Kritik an neuem Prostitutionsgesetz Großer Wirbel um den „Hurenpass“

Hamburg · Ein neues Gesetz soll ab sofort Prostituierte vor Ausbeutung und Zwang schützen. Doch auf der Reeperbahn, der sündigen Meile Hamburgs, sind Betroffene alles andere als begeistert von den Änderungen.

 Die Domina „Lady Jana“ betreibt in Hamburg ein Studio. Sie steht den gesetzlichen Veränderungen zum Schutz von Prostituierten skeptisch gegenüber.

Die Domina „Lady Jana“ betreibt in Hamburg ein Studio. Sie steht den gesetzlichen Veränderungen zum Schutz von Prostituierten skeptisch gegenüber.

Foto: dpa/Axel Heimken

(dpa) Leila, 26, verdient ihr Geld als Prostituierte in einem Bordell nahe der Hamburger Reeperbahn, einem der bekanntesten Rotlichtviertel der Welt. „Ich finde es zwar gut, dass wir stärker geschützt werden sollen, aber die neuen Regelungen bewirken genau das Gegenteil“, sagt sie. Denn das „horizontale Gewerbe“ ist in Aufruhr. Leila hält nicht viel von dem neuen Gesetz, das Prostituierte ab sofort besser vor Ausbeutung und Zwang schützen soll. „Ich habe in Deutschland keine Meldeadresse, also kann ich mich auch gar nicht bei der Behörde registrieren“, sagt die Bulgarin. So wie ihr gehe es vielen Frauen in dem Gewerbe. „Wenn wir ohne den Anmeldeschein erwischt werden, drohen uns Bußgelder. Das macht uns Angst.“ Die Bußgelder müssten sie wieder abarbeiten. Sie überlege daher, in einen abgelegeneren Stadtteil abzuwandern, sagt Leila.

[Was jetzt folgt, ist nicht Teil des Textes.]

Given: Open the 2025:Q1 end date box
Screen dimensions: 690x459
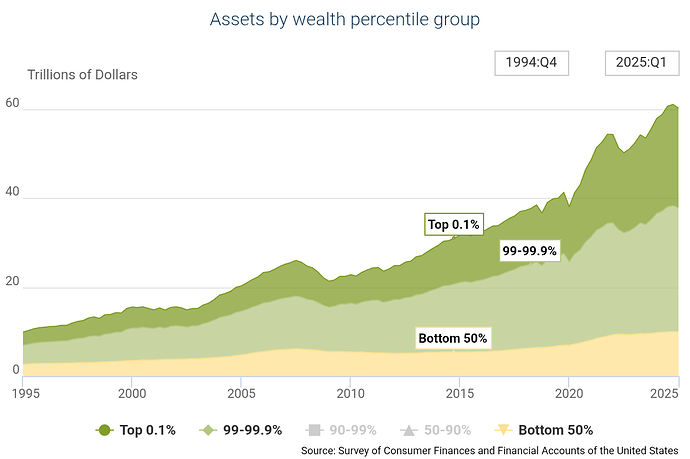Looking at the screenshot, I should [x=641, y=62].
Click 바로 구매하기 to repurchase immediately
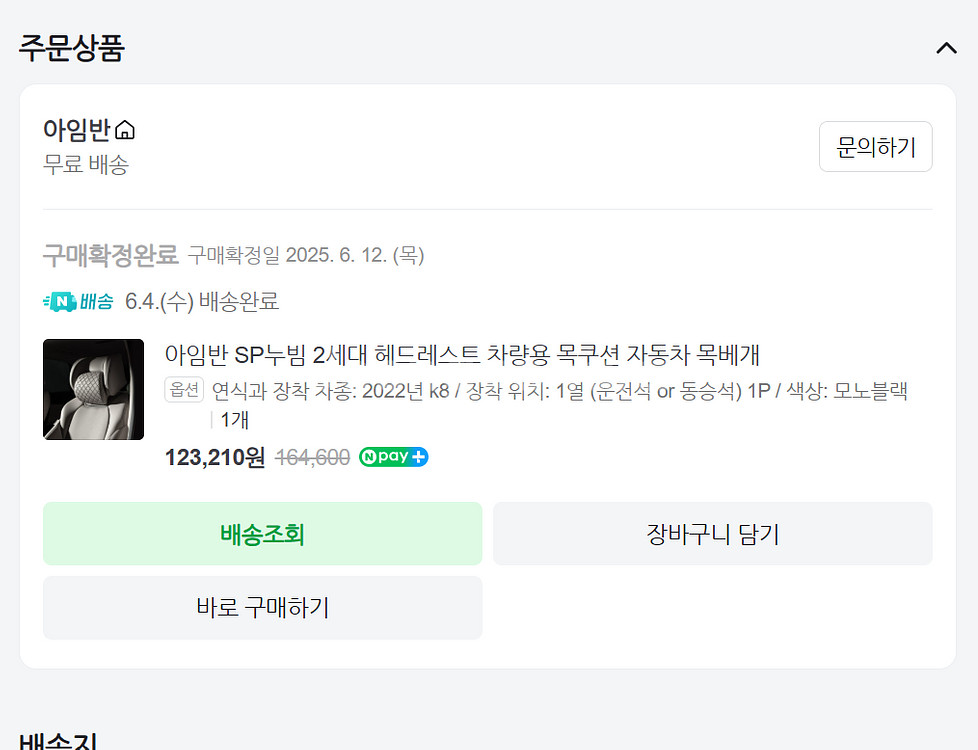 262,607
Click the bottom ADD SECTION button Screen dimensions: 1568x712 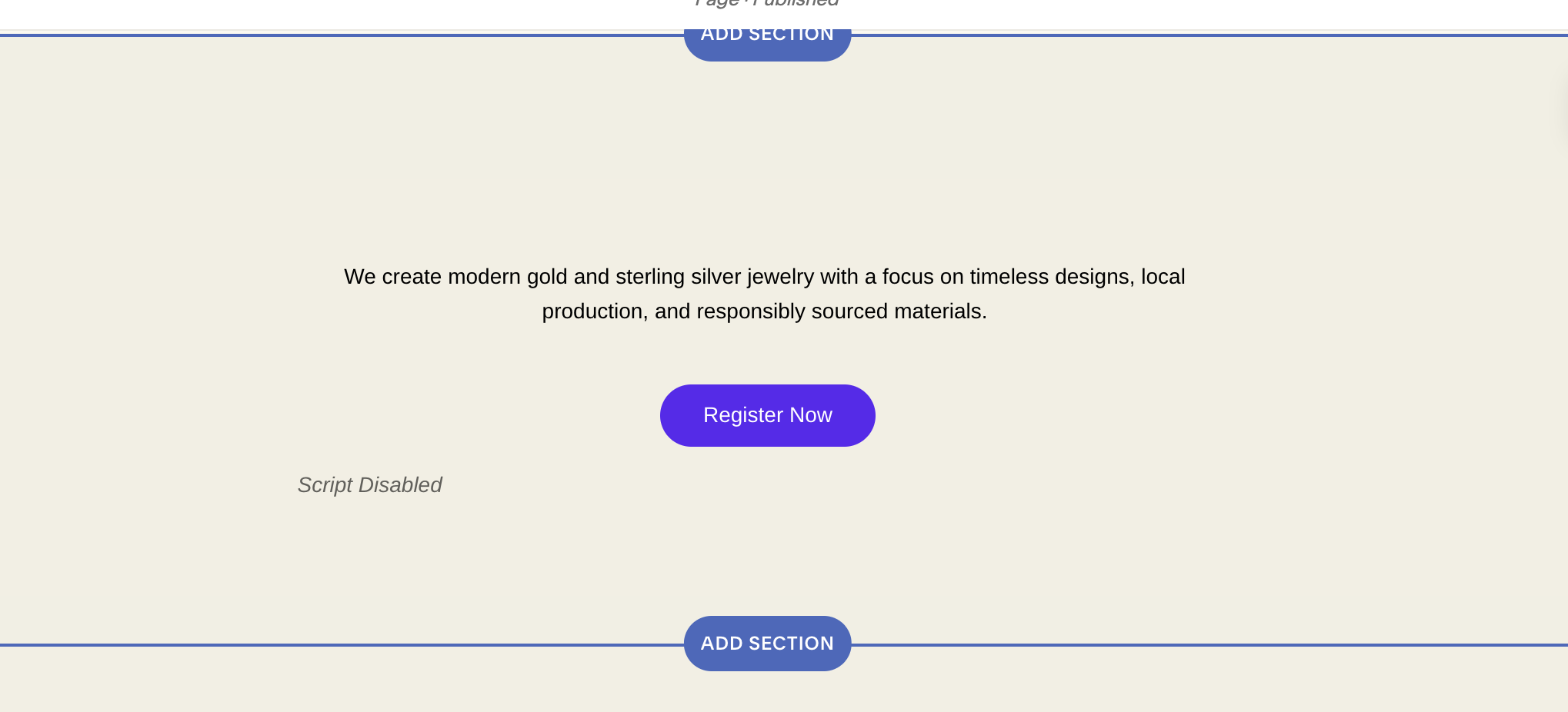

In der Branche sehen viele das neue Prostitutionsschutzgesetz, das ab sofort bundesweit gültig ist, mit Skepsis. Dabei scheinen die Ziele des Bundesfamilienministeriums sinnvoll. Das Ministerium nennt die Stärkung der sexuellen Selbstbestimmung sowie den Schutz vor Zwangsprostitution und Ausbeutung. Dazu sieht das Gesetz unter anderem eine Meldepflicht für Sex-Arbeiterinnen vor. Die Anmeldebescheinigung, die regelmäßig verlängert werden muss und mit Namen, Meldeadresse und einem Foto versehen sein soll, müssen die Prostituierten allerdings mit sich führen – und damit ihre Anonymität aufgeben. In der Szene wird die Bescheinigung deshalb nur „Hurenpass“ genannt. Zudem werden die Frauen verpflichtet, regelmäßige gesundheitliche Beratungsgespräche wahrzunehmen.

Der Verein Doña Carmen, der sich für die Rechte von Prostituierten einsetzt, hat in Karlsruhe eine Verfassungsbeschwerde gegen das neue Gesetz eingereicht. Sex-Arbeiterinnen würden „einem System entwürdigender Kontrollen unterworfen“ und ihrer „Grundrechte beraubt“, kritisiert der Verein.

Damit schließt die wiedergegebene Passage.